Misura e armonia sono gli elementi cardine del poetare virgiliano, l’icastico tuffo di Turno nel biondo Tevere diviene simbolo di quest’arte: lavoro di lima e certosina attenzione ad ogni dettaglio (dei riti, degli eventi e dei paesaggi) per quanto non conclusi divengono esempio di classicità.
L’ombra di Virgilio si staglia così sui secoli medievali, godendo di un’ininterrotta lettura all’interno delle classi agiate, ritornando opera di massa nel medioevo con le su citate Vulgate.

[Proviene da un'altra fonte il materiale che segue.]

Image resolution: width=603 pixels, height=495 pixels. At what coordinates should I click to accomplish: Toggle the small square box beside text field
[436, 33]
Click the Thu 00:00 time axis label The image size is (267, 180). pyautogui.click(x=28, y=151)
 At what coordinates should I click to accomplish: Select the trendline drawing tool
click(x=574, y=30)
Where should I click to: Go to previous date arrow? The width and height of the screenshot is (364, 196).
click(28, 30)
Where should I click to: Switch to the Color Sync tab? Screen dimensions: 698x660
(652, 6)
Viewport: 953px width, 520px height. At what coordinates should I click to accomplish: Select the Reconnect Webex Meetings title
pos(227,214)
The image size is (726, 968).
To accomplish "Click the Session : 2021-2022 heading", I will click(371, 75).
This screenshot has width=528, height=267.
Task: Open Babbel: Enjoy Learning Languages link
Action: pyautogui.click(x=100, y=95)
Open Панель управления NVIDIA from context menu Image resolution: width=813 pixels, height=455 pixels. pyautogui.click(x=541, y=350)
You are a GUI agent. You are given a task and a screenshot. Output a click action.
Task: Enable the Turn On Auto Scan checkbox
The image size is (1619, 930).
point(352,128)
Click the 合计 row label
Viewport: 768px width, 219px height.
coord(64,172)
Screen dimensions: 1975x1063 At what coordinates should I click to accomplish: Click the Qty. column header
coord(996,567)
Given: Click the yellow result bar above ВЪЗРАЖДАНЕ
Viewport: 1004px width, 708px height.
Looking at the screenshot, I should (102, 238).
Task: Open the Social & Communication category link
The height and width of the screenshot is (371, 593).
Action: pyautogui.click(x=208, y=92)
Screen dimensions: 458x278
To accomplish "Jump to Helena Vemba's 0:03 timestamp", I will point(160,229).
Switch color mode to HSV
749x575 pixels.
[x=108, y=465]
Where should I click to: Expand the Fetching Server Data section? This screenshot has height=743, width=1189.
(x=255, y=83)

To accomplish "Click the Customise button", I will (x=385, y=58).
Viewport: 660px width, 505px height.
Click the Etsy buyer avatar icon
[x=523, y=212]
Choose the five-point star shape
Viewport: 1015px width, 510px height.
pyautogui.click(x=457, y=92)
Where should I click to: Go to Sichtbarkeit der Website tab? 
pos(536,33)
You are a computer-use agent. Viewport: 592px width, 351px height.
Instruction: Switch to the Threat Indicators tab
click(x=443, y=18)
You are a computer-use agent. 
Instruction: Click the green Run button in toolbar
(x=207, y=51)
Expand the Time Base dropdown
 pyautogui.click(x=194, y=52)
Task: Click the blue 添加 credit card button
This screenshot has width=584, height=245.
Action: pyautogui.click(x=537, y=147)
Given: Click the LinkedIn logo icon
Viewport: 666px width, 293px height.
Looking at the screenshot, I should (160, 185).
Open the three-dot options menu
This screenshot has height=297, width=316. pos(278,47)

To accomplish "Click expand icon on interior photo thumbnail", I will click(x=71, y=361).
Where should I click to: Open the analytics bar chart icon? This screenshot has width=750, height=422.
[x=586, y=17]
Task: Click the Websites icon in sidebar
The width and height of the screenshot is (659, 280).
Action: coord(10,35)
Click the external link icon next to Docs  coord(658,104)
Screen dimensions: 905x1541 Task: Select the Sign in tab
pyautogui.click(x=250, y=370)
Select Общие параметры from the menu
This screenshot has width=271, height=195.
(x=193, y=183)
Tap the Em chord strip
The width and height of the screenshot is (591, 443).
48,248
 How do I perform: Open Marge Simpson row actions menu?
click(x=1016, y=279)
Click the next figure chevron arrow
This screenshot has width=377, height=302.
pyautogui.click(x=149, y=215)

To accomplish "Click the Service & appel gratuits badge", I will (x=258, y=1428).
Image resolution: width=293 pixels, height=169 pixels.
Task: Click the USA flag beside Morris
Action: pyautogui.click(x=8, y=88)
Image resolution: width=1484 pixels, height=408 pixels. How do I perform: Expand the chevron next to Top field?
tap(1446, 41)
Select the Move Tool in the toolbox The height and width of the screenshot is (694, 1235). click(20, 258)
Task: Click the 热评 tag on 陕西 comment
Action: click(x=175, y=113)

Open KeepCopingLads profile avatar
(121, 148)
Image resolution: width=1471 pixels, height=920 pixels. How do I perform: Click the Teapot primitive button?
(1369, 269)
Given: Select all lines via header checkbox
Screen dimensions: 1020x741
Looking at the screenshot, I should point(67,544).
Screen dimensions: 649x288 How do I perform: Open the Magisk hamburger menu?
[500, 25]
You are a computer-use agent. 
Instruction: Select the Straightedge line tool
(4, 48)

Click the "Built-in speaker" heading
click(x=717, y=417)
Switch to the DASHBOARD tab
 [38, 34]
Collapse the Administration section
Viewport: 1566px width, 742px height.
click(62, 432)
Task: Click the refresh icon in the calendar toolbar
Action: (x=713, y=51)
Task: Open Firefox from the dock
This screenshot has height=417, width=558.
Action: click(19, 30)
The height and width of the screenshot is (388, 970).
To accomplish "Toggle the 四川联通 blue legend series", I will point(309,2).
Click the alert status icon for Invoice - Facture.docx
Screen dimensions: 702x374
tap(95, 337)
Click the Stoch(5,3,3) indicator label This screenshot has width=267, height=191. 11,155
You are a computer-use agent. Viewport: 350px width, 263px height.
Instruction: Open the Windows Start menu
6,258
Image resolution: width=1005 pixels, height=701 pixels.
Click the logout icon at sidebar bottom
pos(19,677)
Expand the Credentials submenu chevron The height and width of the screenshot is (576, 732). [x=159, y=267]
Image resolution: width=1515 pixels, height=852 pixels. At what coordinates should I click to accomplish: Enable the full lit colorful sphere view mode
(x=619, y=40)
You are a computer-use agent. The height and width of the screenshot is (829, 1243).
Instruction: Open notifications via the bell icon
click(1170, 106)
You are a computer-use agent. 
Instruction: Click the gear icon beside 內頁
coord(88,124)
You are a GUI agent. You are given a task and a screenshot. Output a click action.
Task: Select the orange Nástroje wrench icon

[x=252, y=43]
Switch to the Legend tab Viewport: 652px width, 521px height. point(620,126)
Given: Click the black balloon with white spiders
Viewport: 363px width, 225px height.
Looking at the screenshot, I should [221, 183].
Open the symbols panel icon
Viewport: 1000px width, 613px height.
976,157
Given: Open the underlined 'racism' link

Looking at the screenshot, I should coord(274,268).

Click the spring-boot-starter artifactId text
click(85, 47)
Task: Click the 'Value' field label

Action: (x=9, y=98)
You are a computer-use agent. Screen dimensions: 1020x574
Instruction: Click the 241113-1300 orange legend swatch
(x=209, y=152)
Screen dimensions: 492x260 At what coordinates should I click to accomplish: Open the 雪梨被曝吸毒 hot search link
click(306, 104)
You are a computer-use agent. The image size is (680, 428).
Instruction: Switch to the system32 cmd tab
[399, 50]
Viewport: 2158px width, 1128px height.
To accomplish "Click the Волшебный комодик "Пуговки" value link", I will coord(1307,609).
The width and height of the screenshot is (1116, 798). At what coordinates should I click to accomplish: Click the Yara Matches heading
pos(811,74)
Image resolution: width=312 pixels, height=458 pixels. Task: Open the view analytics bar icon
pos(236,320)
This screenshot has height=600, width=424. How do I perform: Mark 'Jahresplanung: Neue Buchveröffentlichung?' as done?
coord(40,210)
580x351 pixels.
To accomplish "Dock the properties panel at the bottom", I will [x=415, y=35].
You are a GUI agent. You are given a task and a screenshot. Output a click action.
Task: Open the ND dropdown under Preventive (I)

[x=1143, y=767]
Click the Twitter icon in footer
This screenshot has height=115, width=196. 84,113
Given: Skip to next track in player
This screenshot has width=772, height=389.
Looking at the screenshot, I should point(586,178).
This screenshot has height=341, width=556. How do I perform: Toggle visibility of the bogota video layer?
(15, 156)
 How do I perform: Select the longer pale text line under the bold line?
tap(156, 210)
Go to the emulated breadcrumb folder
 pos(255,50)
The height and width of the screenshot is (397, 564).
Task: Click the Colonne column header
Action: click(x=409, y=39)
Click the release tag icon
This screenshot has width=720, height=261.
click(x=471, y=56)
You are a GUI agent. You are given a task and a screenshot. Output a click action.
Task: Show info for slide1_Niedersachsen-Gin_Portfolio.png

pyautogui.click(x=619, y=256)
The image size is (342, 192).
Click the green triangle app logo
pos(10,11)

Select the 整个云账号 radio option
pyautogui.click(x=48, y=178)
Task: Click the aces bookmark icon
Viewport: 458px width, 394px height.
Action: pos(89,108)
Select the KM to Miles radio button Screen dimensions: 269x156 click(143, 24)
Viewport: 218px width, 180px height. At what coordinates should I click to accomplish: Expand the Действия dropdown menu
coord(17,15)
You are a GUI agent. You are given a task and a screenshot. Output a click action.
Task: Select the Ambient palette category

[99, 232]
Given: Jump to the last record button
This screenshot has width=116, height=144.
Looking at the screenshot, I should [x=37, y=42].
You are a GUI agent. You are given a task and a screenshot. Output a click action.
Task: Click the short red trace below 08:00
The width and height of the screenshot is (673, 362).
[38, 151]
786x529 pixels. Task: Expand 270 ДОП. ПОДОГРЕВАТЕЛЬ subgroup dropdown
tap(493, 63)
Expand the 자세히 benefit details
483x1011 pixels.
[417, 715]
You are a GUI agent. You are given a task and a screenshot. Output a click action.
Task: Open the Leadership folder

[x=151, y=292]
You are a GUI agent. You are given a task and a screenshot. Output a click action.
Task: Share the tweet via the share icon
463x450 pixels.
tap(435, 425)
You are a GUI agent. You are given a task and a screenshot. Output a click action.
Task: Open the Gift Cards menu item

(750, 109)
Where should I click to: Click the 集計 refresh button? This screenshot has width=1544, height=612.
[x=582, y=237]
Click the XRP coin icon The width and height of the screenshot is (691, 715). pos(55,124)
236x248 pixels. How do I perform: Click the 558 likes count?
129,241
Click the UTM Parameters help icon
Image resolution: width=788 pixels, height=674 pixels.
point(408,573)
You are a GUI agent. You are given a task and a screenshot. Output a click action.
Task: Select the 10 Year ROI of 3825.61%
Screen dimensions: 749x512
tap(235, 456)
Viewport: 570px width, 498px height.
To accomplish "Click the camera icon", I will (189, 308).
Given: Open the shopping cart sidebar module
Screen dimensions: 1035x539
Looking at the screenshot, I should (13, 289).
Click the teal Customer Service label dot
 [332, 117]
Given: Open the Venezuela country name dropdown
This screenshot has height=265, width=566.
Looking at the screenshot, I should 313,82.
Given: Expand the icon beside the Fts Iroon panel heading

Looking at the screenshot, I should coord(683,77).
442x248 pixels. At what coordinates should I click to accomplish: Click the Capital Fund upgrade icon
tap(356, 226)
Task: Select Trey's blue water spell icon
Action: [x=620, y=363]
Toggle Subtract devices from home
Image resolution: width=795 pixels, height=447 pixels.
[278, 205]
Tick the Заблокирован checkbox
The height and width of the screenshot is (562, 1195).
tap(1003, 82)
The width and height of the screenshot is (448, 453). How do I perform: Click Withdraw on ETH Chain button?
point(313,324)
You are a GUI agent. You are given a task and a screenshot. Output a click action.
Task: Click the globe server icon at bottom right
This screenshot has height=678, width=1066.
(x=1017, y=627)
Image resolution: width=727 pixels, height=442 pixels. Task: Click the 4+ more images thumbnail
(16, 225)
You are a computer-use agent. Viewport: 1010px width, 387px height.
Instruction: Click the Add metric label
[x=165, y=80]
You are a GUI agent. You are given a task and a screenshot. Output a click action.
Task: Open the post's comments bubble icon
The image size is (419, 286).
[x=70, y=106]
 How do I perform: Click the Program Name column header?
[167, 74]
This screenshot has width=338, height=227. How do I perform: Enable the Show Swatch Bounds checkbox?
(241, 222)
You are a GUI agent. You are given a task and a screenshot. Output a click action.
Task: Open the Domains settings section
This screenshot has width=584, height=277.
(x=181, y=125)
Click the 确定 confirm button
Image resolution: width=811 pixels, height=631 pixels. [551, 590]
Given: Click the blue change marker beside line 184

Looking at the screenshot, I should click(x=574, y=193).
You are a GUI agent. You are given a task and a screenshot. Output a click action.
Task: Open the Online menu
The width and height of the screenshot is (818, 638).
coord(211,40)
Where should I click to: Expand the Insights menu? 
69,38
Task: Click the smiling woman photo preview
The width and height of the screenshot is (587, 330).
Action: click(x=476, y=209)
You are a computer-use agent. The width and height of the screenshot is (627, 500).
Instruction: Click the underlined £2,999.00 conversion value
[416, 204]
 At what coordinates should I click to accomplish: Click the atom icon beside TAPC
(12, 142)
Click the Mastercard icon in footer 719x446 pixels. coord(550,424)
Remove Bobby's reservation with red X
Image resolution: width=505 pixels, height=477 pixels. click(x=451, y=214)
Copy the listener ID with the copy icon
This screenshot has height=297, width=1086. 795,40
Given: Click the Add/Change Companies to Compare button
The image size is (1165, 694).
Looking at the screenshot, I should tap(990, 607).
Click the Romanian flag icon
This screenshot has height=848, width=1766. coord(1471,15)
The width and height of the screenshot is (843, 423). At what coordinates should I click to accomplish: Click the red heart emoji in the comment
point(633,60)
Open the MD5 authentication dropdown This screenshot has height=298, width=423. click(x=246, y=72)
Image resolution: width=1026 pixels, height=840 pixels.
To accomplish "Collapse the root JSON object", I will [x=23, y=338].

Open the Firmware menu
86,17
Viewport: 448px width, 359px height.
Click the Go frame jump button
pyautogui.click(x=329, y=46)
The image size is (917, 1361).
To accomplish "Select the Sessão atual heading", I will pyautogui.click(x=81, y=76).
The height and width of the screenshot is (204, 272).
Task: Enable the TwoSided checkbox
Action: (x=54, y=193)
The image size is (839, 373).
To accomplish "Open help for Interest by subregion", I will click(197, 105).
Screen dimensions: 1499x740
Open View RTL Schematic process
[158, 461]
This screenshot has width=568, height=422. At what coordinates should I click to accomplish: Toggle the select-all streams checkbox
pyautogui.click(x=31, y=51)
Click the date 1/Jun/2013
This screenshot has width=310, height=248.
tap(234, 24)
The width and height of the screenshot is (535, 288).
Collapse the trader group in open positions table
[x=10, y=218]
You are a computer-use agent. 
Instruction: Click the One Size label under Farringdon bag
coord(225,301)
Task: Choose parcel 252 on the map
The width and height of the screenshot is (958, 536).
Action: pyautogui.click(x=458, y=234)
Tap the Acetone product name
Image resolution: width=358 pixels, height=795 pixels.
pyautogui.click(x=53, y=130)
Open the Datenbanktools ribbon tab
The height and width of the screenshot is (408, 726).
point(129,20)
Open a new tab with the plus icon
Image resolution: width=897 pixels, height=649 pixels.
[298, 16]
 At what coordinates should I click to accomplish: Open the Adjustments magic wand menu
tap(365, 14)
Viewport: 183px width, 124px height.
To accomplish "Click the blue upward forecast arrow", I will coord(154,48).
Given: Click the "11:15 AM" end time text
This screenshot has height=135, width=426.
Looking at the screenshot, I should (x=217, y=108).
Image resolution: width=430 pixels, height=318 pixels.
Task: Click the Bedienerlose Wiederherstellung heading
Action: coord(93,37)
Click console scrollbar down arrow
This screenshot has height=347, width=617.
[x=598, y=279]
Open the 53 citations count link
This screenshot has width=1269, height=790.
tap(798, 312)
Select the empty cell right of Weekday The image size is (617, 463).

Ritenuto cristiano, profeta nella IV egloga delle Bucoliche dell’avvento del Messia[8], è guida di Dante all’interno del regno infernale e poi nella scalata al Sacro Monte, lodato già nel primo canto della Commedia (vv. 79-87). Come quest’ultima, anche l’Eneide fu un testo immancabilmente presente nelle migliori biblioteche dei vari Regni e Stati che si sono succeduti nei secoli.
Cosa ci intrappola nelle maglie di questo poema vecchio di duemila anni? Perché è ancora studiato, apprezzato da milioni di lettori? Cosa ci fa sussultare, tremare il cuore in petto? Cosa lo rende così sublime ai nostri occhi?
Forse la lingua, la poesia intrinseca nelle parole virgiliane, l’animo sensibile del suo autore che traspare dai gesti dei suoi personaggi; l’assoluto che anima la storia e che è lì presente, come l’uomo e il suo destino di grandezza (o di miseria) che lo attende, un caleidoscopio di figure e sensazioni mai banali, sempre ricche di pietas e umanitas.
Eppure il genere epico, come del resto tutti gli altri generi letterari, muta e si trasforma, mai uguale a se stesso, diverso in ogni autore, nuovo in ogni epoca.
In copertina: Federico Barocci, Enea fugge da Troia.
Nota: La traduzione si discosta leggermente dall’originale in alcuni punti. Riportiamo qui una traduzione letterale delle parti rielaborate. v.812: «Per tutto il corpo»; v. 813 «né la possibilità di respiro»; v.814: «un mesto affanno»; v.815: «con un salto a capofitto, con tutte le armi»; vv.816-17 «quello, accolse lui /che gli veniva incontro».